Hampton issued a statement on Tuesday saying Bevin’s chief of staff Blake Brickman “clearly overstepped his boundaries” when he fired her deputy chief of staff last month.
“Every Kentuckian should be concerned that an unelected bureaucrat appears to have power over the office of the Lieutenant Governor,” Hampton wrote in the statement. “I am perplexed by the vacuous decision to deprive an active, productive Lieutenant Governor of her staff.”
Brickman said over the weekend that he fired Adrienne Southworth, Hampton’s deputy chief of staff, because she repeatedly demonstrated poor judgment.

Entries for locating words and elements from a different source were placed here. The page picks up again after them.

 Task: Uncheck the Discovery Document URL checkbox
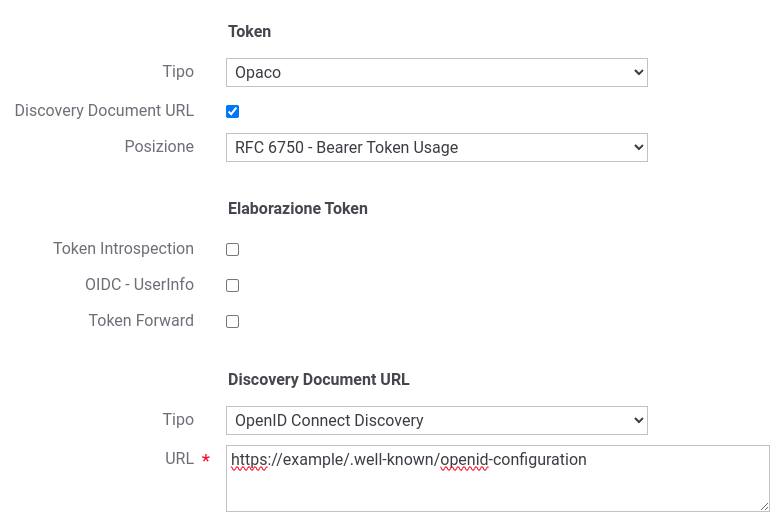(232, 111)
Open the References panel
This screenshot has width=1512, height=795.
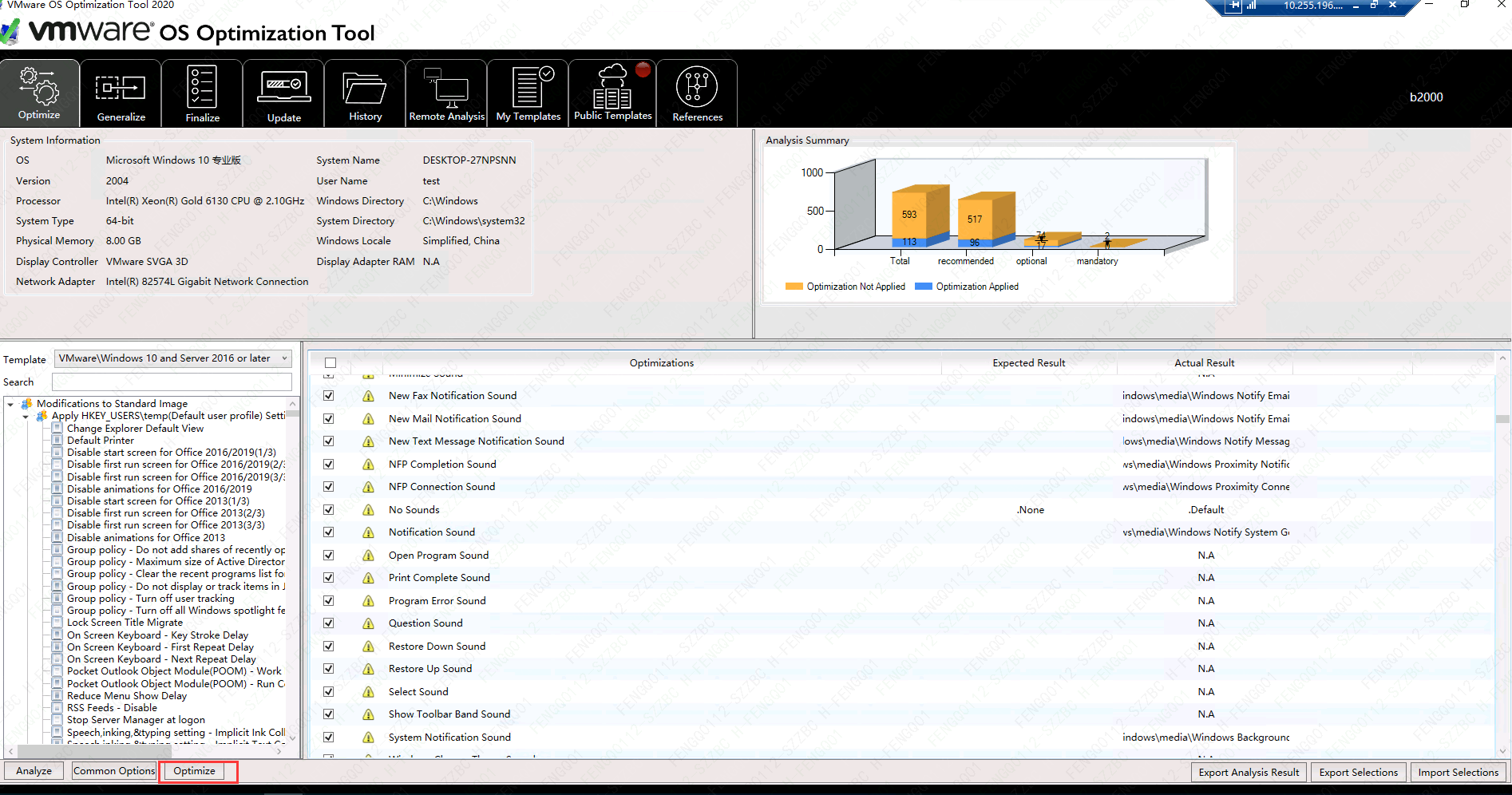coord(696,93)
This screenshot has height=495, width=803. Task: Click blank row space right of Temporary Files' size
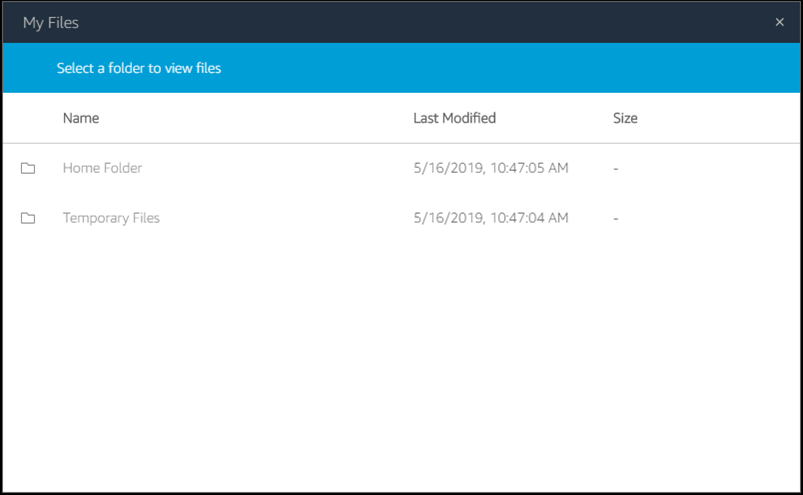pyautogui.click(x=720, y=218)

Brickman accused Southworth of misusing state property and lobbying state legislators to pass legislation that provided leniency to sex offenders without authorization from the Bevin administration.
Until Tuesday, Hampton had remained silent on the issue with the exception of a cryptic tweet drawing attention to Southworth’s firing and requesting prayers as she battles “dark forces.”

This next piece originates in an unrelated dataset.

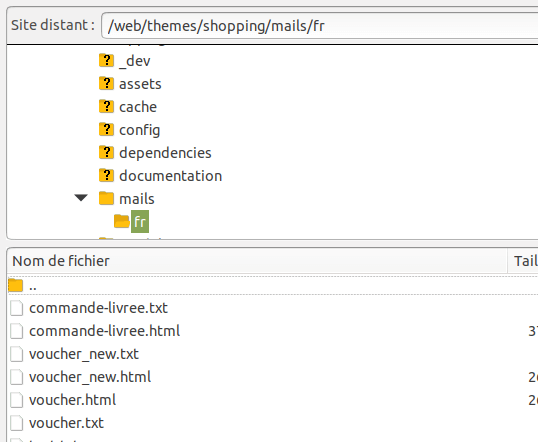Select the fr subfolder in tree
This screenshot has width=538, height=442.
point(140,222)
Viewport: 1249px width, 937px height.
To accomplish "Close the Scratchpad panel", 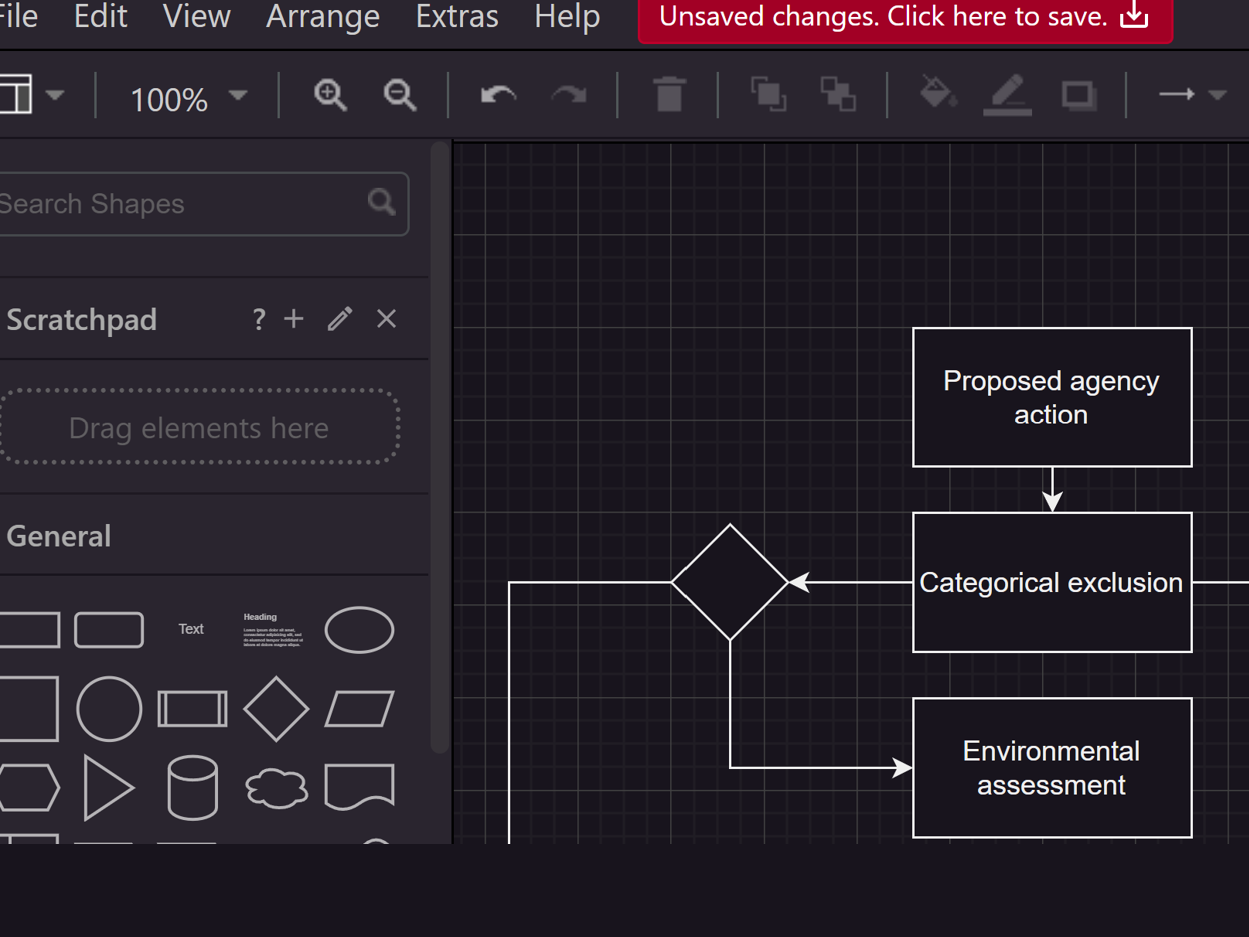I will [x=386, y=319].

Hampton’s relationship with Bevin has been strained since he didn’t select her for his re-election ticket, choosing state Sen. Ralph Alvarado instead.
The Bevin administration also fired Hampton’s chief of staff Steve Knipper earlier this year, citing an administration policy that forbids officials from keeping their jobs while they run for elected office. Knipper ran for Secretary of State this year, but lost in the Republican primary.
In her statement, Hampton said that she was “pursuing action” to reinstate her staff and that she would “serve the remaining months of my term as I began it: joyful, faithful, humble.”
Bevin selected Hampton to be his running mate for his 2015 campaign and, when they won, Hampton became the first African-American elected to statewide office in Kentucky.
The lieutenant governor’s office is largely symbolic though a lieutenant governor becomes governor in the event of a governor’s death or incapacitation.
The growing feud isn’t the first time a governor and lieutenant governor have publicly come at odds while still in office.
Former Lt. Gov. Steve Pence dropped off Gov. Ernie Fletcher’s re-election ticket following a scandal that involved political supporters being handed protected state jobs. Fletcher called for Pence to resign, but he refused.